CANDLES


宇宙 物質の起源を探る二重ベータ崩壊

二重ベータ崩壊

「二重ベータ崩壊」は、 原子核の中で二つの中性子が、二つの電子と陽子に転換する過程です。 この時、二つの反ニュートリノも放出されます。 この「二つの反ニュートリノが放出される二重ベータ崩壊」は、 崩壊率は非常に小さいですが、標準理論の枠内で起こります。

一方、 放出された反ニュートリノがニュートリノに転換し、 吸収されてニュートリノが放出されない二重ベータ崩壊もあります。 この「ニュートリノを放出しない二重ベータ崩壊」は、 ニュートリノがマヨラナ粒子であった時に起こります。 この崩壊は、 「二つの反ニュートリノが放出される二重ベータ崩壊」よりも、 さらに崩壊率が小さいです。 そのため、測定を行なう時には、 検出器のバックグラウンドを十分に低減させる工夫を行なう必要があります。

 


CANDLES概要

design この非常にまれな崩壊を観測するためには、 次の二点が重要となります。 まず、大量の二重ベータ崩壊核を準備すること、 そしてこの二重ベータ崩壊核を低ノイズの環境で測定することです。 この二つを同時に満たすのは容易ではありません。 なぜならば、大量の二重ベータ崩壊核を準備し測定装置を大型化すると、 比例してノイズも増えるためです。

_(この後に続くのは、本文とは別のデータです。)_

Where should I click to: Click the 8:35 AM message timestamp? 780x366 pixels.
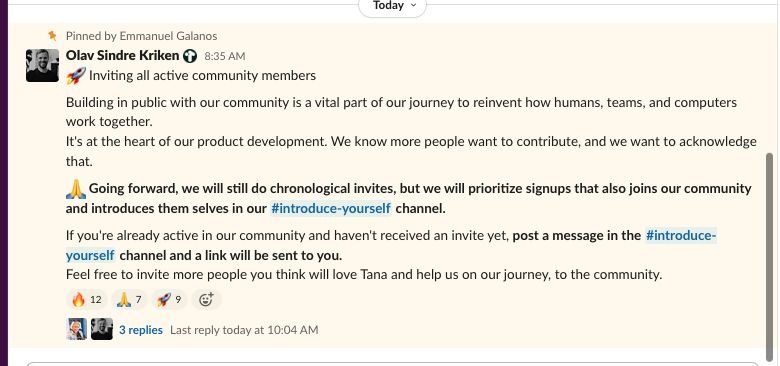225,56
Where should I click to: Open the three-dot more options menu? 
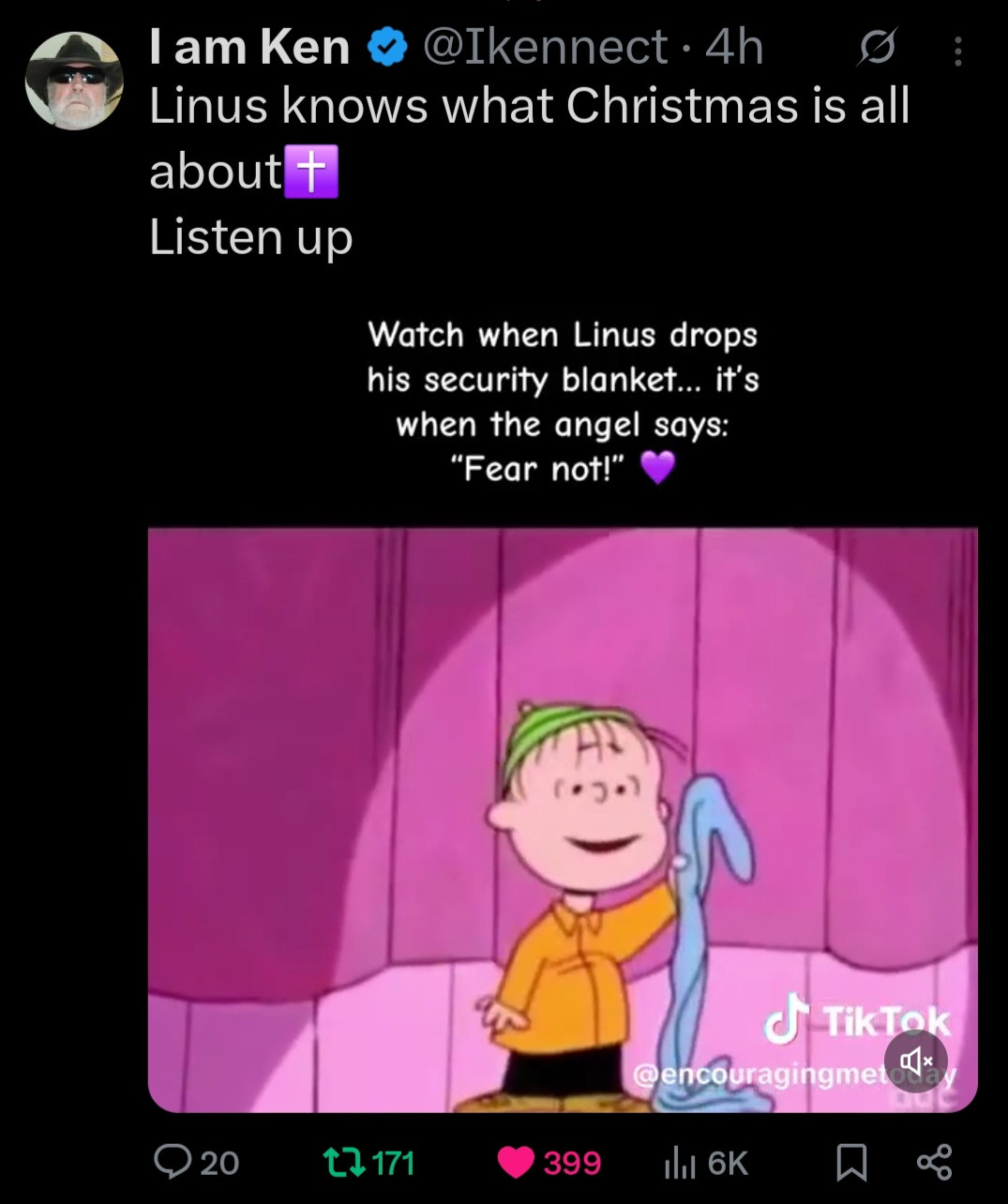click(x=957, y=51)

そのために我々は、まず低ノイズ測定装置を開発しました。 その後、濃縮した二重ベータ崩壊核を使用することで、 測定装置を大型化にすることなく二重ベータ崩壊核を増やす、という方法をとります。 この低ノイズ測定装置を実現するために、数多くある二重ベータ崩壊核の中で、 私たちは48カルシウムを用いています。 48カルシウムは、二重ベータ崩壊の際に放出される二つの電子のエネルギー和が、 環境放射線よりも高いため、 より低ノイズ環境での測定を行いやすいという利点があります。 本研究では、48カルシウムを含んだフッ化カルシウム(CaF2)結晶をメイン検出器とした CANDLES装置を用いて二重ベータ崩壊の測定を行います。 合わせて、濃縮度を上げた48カルシウムを生産するための装置設計建設を進めています。